Yes, Timex would prove to be an early innovator in smartwatches, though not without the help of Microsoft. The watch, as the name suggests, could store simple data, like some 150 phone numbers, and synchronize contacts, appointments and other information with your computer. Wirelessly. Bluetooth was invented in 1994, though consumer products using the wireless tech wouldn’t actually debut for several more years, so the Datalink synced by, as a commercial put it, “light beams.” What this essentially meant was that your computer’s CRT monitor would flash a series of barcodes that the watch would receive and decode. The DataLink even ran “WristApps” which, while rudimentary, did include games and even a golf scorekeeper.

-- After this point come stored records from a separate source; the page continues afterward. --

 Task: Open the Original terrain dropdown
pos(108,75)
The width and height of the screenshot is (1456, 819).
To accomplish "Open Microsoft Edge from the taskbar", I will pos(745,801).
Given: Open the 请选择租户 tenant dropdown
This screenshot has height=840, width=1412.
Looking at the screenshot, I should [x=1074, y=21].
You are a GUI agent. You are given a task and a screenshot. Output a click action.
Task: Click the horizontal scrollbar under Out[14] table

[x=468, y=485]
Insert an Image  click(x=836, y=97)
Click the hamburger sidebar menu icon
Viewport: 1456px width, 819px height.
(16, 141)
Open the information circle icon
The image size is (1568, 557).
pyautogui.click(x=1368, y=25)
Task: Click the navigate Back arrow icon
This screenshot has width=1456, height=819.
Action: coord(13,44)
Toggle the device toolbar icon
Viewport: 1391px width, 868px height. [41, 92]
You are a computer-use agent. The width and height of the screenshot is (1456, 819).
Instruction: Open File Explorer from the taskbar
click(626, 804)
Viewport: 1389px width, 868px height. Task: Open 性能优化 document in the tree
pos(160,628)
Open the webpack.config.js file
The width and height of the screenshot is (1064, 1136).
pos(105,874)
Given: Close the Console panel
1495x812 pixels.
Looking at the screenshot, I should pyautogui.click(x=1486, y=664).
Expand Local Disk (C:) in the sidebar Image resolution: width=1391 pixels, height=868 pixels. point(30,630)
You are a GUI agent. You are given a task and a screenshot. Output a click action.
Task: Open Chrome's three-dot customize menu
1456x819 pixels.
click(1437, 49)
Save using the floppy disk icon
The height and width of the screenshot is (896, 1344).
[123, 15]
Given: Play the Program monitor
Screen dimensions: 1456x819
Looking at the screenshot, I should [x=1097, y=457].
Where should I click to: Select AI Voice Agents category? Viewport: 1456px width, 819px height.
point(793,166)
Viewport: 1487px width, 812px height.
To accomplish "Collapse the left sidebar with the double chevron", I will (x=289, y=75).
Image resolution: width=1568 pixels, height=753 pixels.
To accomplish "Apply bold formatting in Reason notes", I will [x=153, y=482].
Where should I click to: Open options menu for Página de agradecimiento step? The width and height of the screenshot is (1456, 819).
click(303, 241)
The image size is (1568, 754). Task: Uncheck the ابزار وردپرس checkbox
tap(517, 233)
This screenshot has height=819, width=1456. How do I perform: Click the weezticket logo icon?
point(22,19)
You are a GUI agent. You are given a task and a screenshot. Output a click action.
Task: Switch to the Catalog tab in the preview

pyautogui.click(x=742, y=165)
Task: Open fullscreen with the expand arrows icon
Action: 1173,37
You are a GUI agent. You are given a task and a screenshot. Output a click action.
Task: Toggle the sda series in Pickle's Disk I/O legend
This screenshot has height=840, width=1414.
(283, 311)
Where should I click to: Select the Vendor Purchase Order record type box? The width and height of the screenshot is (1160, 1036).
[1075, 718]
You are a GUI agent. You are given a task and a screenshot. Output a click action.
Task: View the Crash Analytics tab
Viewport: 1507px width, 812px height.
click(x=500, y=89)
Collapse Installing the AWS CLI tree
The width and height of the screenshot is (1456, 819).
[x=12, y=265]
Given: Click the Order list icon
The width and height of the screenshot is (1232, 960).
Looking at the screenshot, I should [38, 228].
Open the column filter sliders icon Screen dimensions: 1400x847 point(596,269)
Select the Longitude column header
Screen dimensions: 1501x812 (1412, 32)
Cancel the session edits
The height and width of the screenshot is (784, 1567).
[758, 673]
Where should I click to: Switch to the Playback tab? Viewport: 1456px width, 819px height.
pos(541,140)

In the late ’90s, there were several attempts to update wearable technology. Seiko, for one, introduced the Reputer in 1998, not so much a watch but a wrist-worn computer with its own processor and memory as well as an LCD screen and an 8-point joystick. At the same time, Canadian inventor Steve Mann developed a Linux-powered wristwatch, and in 1999, Samsung made a watch phone that could provide 90 minutes of talk time before the battery would die. A few years later, Fossil (yes, that Fossil) introduced a similar timepiece, the Fossil Wrist PDA, which ran Palm OS 4 and featured a touchscreen.
In 2003, Microsoft debuted what was arguably one of the biggest leaps in wearable technology at the time with the introduction of the SPOT (Smart Personal Objects Technology) watch. While it didn’t connect to the internet, it could receive news, weather, sports scores, text messages and other types of data via an FM radio frequency network — called MSN Direct — developed by Microsoft. Microsoft worked with Citizen, Fossil, Swatch and Sunnto to build watches with the technology that would, ultimately fail. In 2008, production of SPOT watches ended, and service for the MSN Direct network upon which they operated was discontinued in 2012.
But around the same time that SPOT died, the new generation of smartwatches seemed to be on the horizon with the introduction of the Pebble Watch on Kickstarter in 2012, which was, for some time, the most funded project on the crowdfunding platform. Pebble eventually shuttered a few years later, but it introduced the concept of the Smartphone-connected timepiece to the buying public. Not long after we had the Samsung Gear, and then the Apple Watch.
What almost all of these watches have in common is that they proved to be commercial failures. At least until recently, the idea of a wrist-worn computer was a hard sell, but today Apple manages to sell millions of Apple Watches to people who gleefully snatch them up. So while you could argue that the concept of a smartwatch is still a fundamentally flawed one — and many people do — there’s no getting around the fact that for decades many companies have strived to prove otherwise.